Una solicitud de detención provisional, no un proceso formal
La presidenta también se encargó de contextualizar el origen del procedimiento. Señaló que la solicitud de detención provisional con fines de extradición fue presentada por una oficina del Departamento de Justicia de Estados Unidos, lo que, en su lectura, reduce el peso jurídico inmediato de la acción. Al encuadrar el asunto como una gestión administrativa y no como el inicio formal de un proceso de extradición, Sheinbaum relativizó la urgencia que algunos analistas y legisladores habían señalado durante las últimas semanas.
Este matiz resulta relevante porque, en el marco del derecho internacional, una solicitud de detención provisional es un mecanismo cautelar previo: permite asegurar a una persona mientras se prepara y formaliza la petición de extradición propiamente dicha. La apertura de ese proceso formal es, precisamente, lo que activaría los plazos establecidos en el tratado bilateral.
Sin evidencias entregadas: el punto de fricción entre los dos países
Otro elemento central que la presidenta puso sobre la mesa fue la ausencia de pruebas concretas por parte de Washington. Sheinbaum insistió en que el gobierno estadounidense no ha remitido a México evidencia alguna en torno al caso, y que esa carencia representa una razón de peso para rechazar la detención provisional de los señalados.

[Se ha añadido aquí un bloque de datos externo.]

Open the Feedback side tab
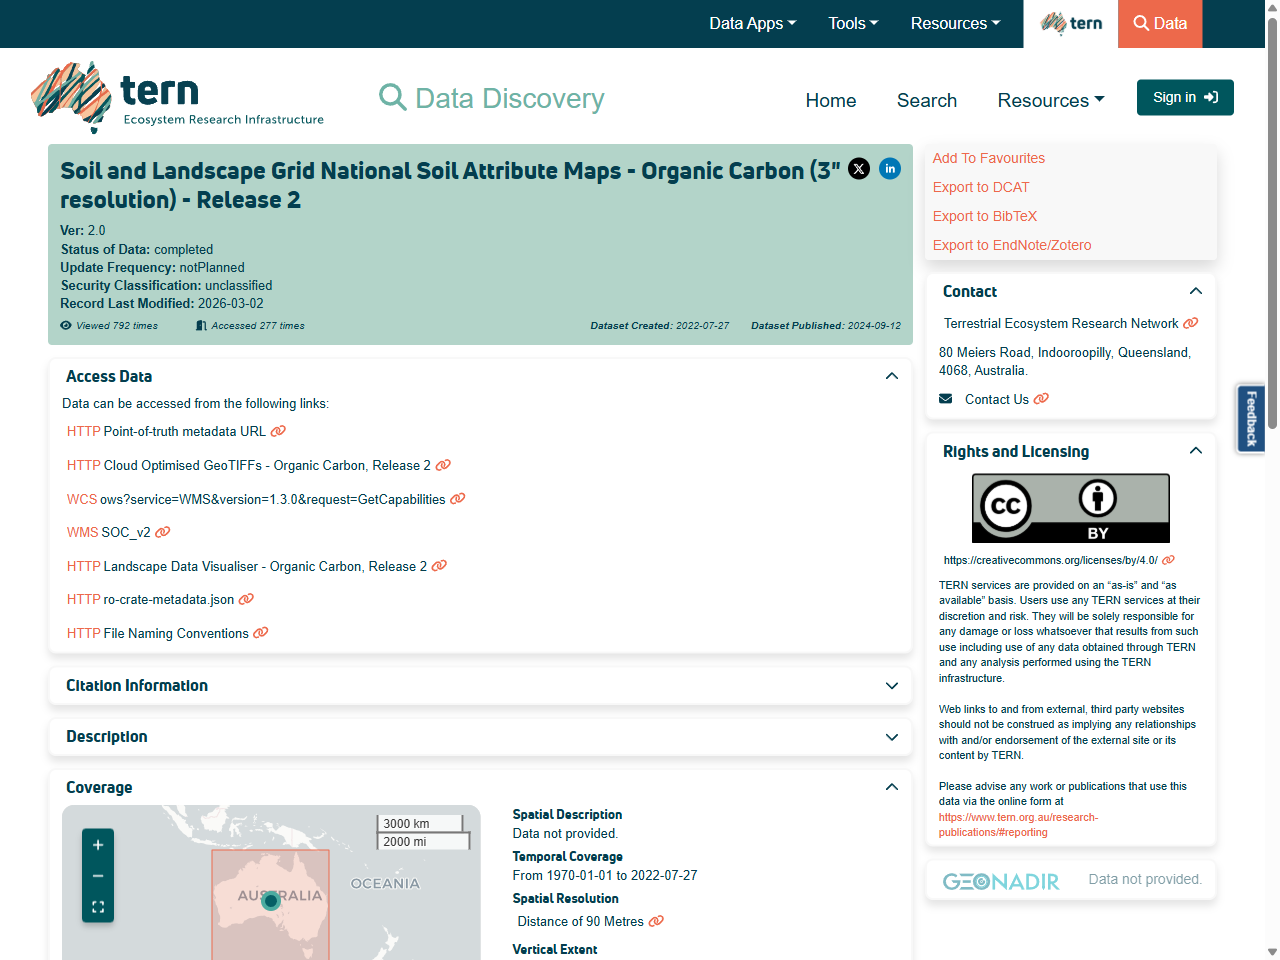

La negativa a proceder sin respaldo documental no es un capricho burocrático: en el sistema de extradiciones, la entrega de evidencias es la columna vertebral del proceso. Sin ella, cualquier detención quedaría jurídicamente en el aire, expuesta a impugnaciones y, eventualmente, a ser declarada improcedente. En ese sentido, la postura del gobierno mexicano apunta a no mover ninguna pieza hasta que Estados Unidos cumpla con su parte del procedimiento.

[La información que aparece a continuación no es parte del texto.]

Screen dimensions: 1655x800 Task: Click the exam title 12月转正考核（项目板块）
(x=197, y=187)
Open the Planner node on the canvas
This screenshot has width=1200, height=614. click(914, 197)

¿Qué sigue si se desestima la solicitud?
Consultada sobre los posibles escenarios, la mandataria abrió la puerta a una continuación del proceso por otra vía. En caso de que México rechace la detención provisional por falta de evidencias, Sheinbaum indicó que Estados Unidostendría la opción de abrir un juicio formal de extradición y proseguir por esa ruta. Ese camino implicaría un proceso más largo, con etapas definidas, participación de tribunales y, en ese momento sí, plazos legales precisos para cada parte.
El panorama, entonces, queda trazado en dos direcciones posibles: o Washington entrega las evidencias y el proceso avanza bajo las condiciones actuales, o la solicitud provisional cae y el caso se redirige hacia un juicio extradición formal, con todo lo que eso implica en términos de tiempos y procedimientos diplomáticos.
El peso político del caso en Sinaloa
El caso involucra figuras de primer nivel en la política sinaloense. Rubén Rocha Moya llegó al gobierno de Sinaloaen 2021 respaldado por Morena y solicitó licencia ante el escenario que ahora enfrenta. Enrique Inzunza ocupa una curul en el Senado de la República, mientras que Juan de Dios Mendívil ejercía como alcalde antes de separarse del cargo. A ellos se suman seis exfuncionarios cuya identidad no fue precisada en las declaraciones de la presidenta, pero que forman parte del expediente que manejan las autoridades del Departamento de Justicia estadounidense.
La naturaleza de las acusaciones no fue detallada por Sheinbaum durante la conferencia, y el gobierno mexicano ha mantenido una postura de cautela institucional al respecto, alineada con su argumento central: sin pruebas formales en mano, no hay razón jurídica para actuar.